視点

侵害防止に直接的な対策を

2009/04/27 16:41

週刊BCN 2009年04月27日vol.1282掲載

 新年度が始まった。ACCSは、平成21年度、これまで以上に著作権侵害対策に集中して活動するよう事業計画を立てた。著作権保護には、「法律・ルール」「普及・啓発」「技術的保護」のバランスが必要だと考え、活動している。この考えはこれまで通りであるものの、ファイル共有ソフトなどを悪用した著作権侵害をはじめとして、現在の被害状況は、これまで20年以上にわたって活動してきたなかで最も深刻な状況にあるといえる。こうしたなか、限られたリソースで活動を行うには、3点のバランスは意識しつつも、著作権侵害への直接的な対応に軸足を置かざるを得ないと判断した。

 著作権侵害対策については、「発生した侵害の停止」「被害の回復、侵害者への制裁」「新たな侵害発生の予防」という措置を講じ、これらの措置を循環させることによって、結果として侵害を減らすことを目的としている。つまり、差止・損害賠償請求などの民事手続きを活用し、悪質な事案に対しては刑事責任追及の支援を行うとともに、広報啓発・著作権教育を実施するのである。特に今年度は、既にインターネットなどで蔓延している侵害行為への対応を緊急の課題として取り組むため、現在、実際に侵害を行っている者と、近い将来に侵害を行う可能性の高い者を対象として絞り込み、それらに向けて具体的な対策を打つ。


 ファイル共有ソフトによる著作権侵害の実態がいかに深刻かは何度かこの欄でも報告してきたが、ACCS会員会社だけが被害を受けているのではなく、音楽や映像などあらゆる業界が横断的に取り組むべき問題である。そのために、ACCSをはじめ関係団体が設立している「ファイル共有ソフトを悪用した著作権侵害対策協議会」においては、例えば、ISPの協力を得てファイル共有ソフトを利用していると想定されるユーザーに対して直接メールなどで警告を行うといった具体的な対策が検討されている。これはACCS単独の事業ではないが、ACCSが事務局となっており、積極的に推進していく。


 なお、ACCSの意思決定は、年2回の総会のほか、毎月開催される理事会で行われる。今回の新しい活動方針を遂行するにあたり、日常会務についての決定を行う委員会は、新たな事業内容に即して再編し、理事会の意思形成を「ボトムアップ」の形で支援していく方針である。この機会に、ぜひ業界をあげて侵害対策に取り組むべく、ACCSへの参加をお願いする次第である。


 
一般社団法人 コンピュータソフトウェア 著作権協会 専務理事 久保田 裕
久保田 裕(くぼた ゆたか)
 1956年生まれ。山口大学特命教授。
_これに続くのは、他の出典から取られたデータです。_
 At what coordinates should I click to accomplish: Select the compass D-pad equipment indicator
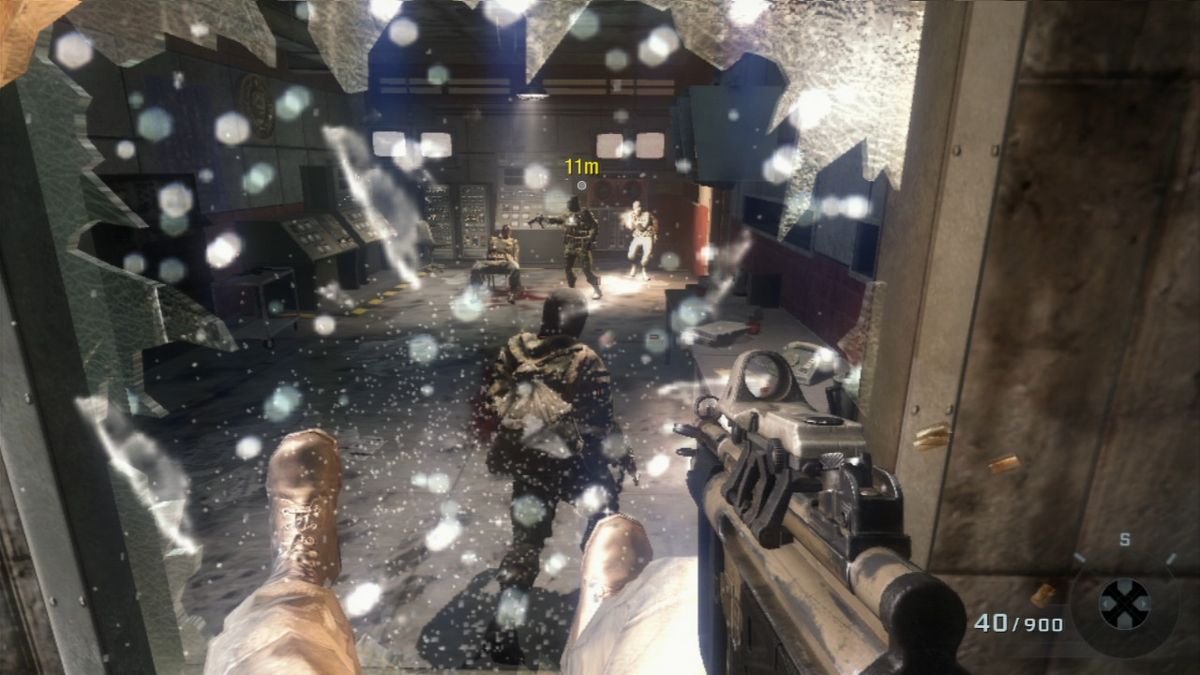tap(1125, 603)
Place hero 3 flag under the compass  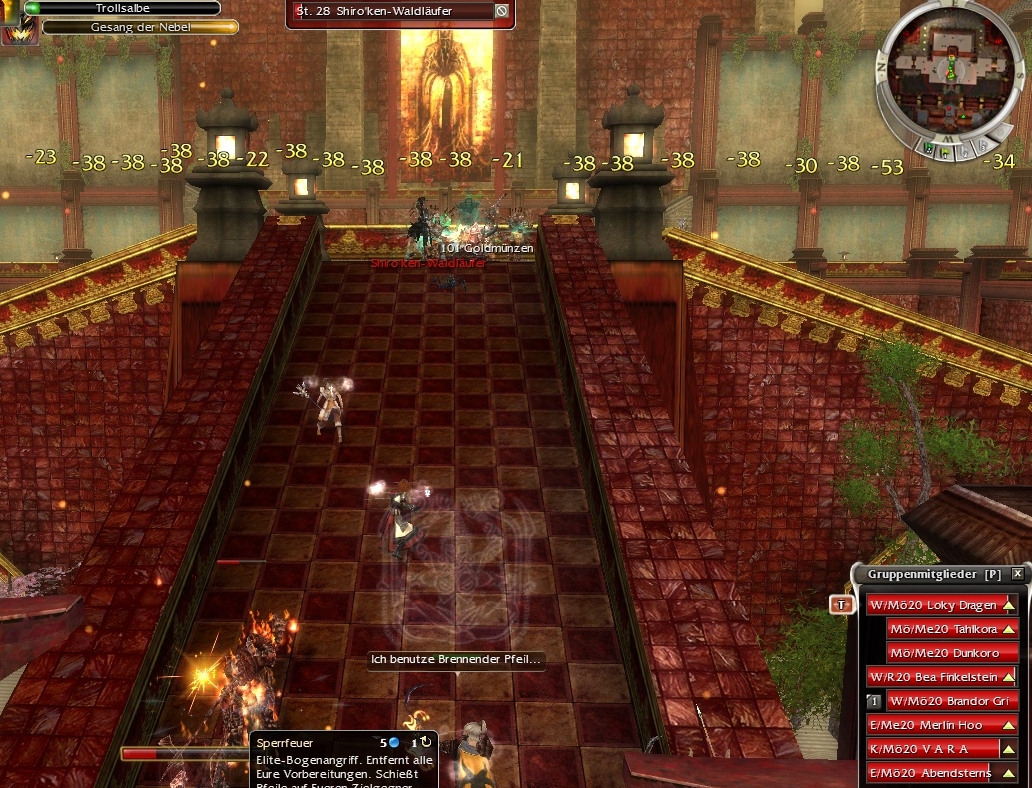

文化審議会著作権分科会臨時委員、同分科会国際小委員会専門委員、特定非営利活動法人全国視覚障害者情報提供施設協会理事、(株)サーティファイ著作権検定委員会委員長、特定非営利活動法人ブロードバンドスクール協会情報モラル担当理事などを務める。主な著書に「情報モラル宣言」(ダイヤモンド社)、「人生を棒に振る スマホ・ネットトラブル」(共著、双葉社)がある。